> [DATA SHOWN]:

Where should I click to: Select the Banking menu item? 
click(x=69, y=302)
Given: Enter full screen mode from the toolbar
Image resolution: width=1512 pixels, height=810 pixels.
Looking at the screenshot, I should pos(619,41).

> [AIM OF THE EXERCISE]: An exact copy of the listing above is needed, so write it out again.

> [TASK RESULT]:
Where should I click to: Select the Banking menu item? 
click(x=69, y=302)
Given: Enter full screen mode from the toolbar
Image resolution: width=1512 pixels, height=810 pixels.
Looking at the screenshot, I should pos(619,41).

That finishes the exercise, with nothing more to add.